One important caution: symptoms can temporarily worsen when the causative drug is reduced or withdrawn. Conversely, increasing the dose can temporarily mask TD movements, but this is not a viable long-term strategy because it ultimately worsens the underlying problem.
Two medications are specifically approved to treat TD. Both work by reducing the amount of dopamine (and related chemical messengers) available in the brain, calming the overactive movement signals. These treatments don’t cure TD, but they can meaningfully reduce the severity of involuntary movements for many people. Your prescriber can determine whether you are a candidate based on the severity of your symptoms and your overall treatment plan.
Can TD Go Away on Its Own
This is one of the more sobering realities of the condition. Older medical literature suggested TD was often reversible once the offending medication was stopped, but more recent data paints a different picture. A study from a university movement disorder clinic found that only about 13 percent of patients experienced full resolution of their symptoms after the triggering drug was completely withdrawn. Just 2 percent improved without any additional medical treatment.

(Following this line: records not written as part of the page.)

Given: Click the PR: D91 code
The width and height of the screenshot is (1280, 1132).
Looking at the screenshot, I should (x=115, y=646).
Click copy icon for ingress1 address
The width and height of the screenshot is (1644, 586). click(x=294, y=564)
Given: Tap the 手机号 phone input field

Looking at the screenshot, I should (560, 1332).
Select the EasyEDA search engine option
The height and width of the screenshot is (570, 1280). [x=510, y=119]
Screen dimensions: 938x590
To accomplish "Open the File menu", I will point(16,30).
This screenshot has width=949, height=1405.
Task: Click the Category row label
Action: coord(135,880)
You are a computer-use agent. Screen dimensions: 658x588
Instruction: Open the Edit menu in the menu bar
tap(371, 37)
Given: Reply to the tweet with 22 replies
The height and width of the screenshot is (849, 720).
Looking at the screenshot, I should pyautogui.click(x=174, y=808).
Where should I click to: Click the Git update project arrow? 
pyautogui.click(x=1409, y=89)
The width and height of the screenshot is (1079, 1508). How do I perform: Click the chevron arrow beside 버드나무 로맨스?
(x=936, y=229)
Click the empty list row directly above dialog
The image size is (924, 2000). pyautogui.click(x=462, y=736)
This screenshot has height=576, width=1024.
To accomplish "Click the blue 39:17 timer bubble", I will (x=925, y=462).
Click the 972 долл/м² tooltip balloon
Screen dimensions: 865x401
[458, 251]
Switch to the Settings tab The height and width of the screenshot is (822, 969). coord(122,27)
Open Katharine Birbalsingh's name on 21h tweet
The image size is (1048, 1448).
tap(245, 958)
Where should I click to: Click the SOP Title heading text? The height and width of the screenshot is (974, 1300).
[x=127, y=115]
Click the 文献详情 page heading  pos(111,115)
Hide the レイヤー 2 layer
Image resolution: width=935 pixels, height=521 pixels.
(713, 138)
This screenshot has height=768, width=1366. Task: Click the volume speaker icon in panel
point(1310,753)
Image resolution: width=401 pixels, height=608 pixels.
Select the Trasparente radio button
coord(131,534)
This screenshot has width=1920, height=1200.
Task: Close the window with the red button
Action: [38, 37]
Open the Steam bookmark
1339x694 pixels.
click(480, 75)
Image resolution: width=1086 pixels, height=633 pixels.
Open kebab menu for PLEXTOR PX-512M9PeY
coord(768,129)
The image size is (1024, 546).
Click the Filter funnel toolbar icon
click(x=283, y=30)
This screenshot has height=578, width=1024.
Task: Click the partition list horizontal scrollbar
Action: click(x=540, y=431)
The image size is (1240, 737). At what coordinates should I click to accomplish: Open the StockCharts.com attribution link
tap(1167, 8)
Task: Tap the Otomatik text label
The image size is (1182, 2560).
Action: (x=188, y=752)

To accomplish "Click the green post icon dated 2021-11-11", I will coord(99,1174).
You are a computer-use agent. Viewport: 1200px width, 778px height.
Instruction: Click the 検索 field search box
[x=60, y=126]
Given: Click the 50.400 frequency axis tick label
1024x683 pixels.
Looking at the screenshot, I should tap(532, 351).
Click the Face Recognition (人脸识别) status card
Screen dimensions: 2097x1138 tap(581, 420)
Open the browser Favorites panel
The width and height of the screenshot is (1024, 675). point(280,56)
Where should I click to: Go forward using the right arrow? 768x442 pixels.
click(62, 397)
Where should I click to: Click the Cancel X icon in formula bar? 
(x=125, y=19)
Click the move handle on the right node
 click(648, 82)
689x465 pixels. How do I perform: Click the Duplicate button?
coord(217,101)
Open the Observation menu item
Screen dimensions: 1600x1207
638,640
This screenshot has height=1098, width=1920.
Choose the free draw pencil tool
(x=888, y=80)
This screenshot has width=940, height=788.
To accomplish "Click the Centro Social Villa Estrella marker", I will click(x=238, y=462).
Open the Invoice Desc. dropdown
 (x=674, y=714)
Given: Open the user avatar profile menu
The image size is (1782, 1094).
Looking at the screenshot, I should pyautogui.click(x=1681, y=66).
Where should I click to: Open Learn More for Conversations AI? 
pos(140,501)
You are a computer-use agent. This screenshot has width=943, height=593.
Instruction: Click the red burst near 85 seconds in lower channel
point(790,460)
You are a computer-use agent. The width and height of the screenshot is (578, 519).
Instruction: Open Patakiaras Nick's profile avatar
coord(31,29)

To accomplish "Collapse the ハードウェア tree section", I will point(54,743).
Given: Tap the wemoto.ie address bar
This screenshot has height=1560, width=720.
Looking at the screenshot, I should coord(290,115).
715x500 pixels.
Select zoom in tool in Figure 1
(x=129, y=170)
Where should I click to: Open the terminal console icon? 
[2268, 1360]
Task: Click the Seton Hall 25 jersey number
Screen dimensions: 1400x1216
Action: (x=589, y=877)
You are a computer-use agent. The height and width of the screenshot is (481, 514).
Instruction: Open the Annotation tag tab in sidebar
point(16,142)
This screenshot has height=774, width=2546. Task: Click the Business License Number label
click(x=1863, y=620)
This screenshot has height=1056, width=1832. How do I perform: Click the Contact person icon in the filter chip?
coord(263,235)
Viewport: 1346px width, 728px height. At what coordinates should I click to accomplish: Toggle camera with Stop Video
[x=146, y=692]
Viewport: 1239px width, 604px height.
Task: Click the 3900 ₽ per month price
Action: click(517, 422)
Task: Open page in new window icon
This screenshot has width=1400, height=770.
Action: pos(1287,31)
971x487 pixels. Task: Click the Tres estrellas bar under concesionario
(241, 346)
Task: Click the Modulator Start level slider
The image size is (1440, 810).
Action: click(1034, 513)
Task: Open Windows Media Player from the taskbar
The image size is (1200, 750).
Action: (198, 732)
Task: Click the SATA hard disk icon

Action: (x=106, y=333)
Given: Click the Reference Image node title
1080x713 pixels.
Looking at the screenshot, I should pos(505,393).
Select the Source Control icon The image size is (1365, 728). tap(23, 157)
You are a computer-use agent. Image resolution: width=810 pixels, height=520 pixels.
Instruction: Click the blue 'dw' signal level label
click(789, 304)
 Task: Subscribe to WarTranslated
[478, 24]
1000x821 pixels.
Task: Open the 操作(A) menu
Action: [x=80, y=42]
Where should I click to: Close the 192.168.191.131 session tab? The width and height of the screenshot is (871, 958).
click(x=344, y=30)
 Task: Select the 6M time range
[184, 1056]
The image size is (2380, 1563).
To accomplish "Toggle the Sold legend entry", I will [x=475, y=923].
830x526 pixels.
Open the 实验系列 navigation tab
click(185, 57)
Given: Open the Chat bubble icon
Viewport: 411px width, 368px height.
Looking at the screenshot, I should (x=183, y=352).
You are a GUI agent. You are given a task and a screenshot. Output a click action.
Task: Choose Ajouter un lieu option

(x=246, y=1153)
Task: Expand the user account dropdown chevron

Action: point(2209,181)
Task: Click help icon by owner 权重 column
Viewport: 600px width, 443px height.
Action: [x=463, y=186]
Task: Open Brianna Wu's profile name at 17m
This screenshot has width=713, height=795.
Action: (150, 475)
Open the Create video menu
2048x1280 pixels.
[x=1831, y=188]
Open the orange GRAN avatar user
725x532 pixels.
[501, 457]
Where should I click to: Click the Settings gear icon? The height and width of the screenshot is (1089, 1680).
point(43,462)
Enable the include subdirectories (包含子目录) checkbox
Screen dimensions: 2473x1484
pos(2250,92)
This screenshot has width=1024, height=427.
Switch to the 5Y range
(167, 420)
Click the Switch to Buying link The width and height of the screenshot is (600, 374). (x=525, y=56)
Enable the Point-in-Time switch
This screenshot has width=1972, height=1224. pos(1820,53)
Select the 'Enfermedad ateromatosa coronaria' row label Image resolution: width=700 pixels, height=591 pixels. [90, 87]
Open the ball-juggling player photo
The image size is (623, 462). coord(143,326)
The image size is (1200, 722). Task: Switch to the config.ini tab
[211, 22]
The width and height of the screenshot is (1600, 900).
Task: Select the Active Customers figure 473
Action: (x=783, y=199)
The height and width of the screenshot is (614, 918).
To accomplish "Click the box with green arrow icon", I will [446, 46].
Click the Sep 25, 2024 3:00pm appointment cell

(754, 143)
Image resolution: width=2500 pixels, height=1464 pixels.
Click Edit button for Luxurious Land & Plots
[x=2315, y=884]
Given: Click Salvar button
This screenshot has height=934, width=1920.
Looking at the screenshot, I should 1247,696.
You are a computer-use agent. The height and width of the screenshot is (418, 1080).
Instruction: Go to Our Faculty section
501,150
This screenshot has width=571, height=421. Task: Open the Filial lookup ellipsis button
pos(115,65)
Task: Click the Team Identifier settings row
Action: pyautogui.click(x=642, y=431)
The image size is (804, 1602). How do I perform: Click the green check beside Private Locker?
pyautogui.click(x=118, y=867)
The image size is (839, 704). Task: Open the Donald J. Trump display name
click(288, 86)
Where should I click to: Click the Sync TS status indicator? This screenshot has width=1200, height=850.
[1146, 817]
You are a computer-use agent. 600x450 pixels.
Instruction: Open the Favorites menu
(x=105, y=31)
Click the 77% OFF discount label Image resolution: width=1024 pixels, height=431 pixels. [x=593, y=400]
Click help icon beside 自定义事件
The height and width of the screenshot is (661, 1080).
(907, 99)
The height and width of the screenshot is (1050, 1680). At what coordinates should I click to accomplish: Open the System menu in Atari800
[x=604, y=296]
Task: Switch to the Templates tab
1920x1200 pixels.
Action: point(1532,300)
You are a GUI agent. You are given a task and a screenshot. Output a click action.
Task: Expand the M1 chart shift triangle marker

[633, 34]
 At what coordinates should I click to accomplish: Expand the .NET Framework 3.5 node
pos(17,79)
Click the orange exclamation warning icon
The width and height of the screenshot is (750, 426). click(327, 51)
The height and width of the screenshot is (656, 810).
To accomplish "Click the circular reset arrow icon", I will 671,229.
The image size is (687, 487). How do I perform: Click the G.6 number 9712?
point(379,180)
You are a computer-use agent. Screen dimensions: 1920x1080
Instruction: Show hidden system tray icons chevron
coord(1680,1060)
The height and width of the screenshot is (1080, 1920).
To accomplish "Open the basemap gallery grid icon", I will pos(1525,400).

Even among patients whose TD was caused by newer antipsychotics, the reversal rate was only about 20 percent. Many people did see some improvement in severity over time, but full resolution remained uncommon. The longer TD has been present before the medication is stopped, the less likely it is to fully reverse.
This is precisely why prevention matters so much. Guidelines recommend using the lowest effective dose of any dopamine-blocking medication for the shortest necessary period, with regular reassessment of whether the drug is still needed. Routine movement screening with the AIMS exam allows early detection, when reducing or changing the medication has the best chance of preventing permanent symptoms.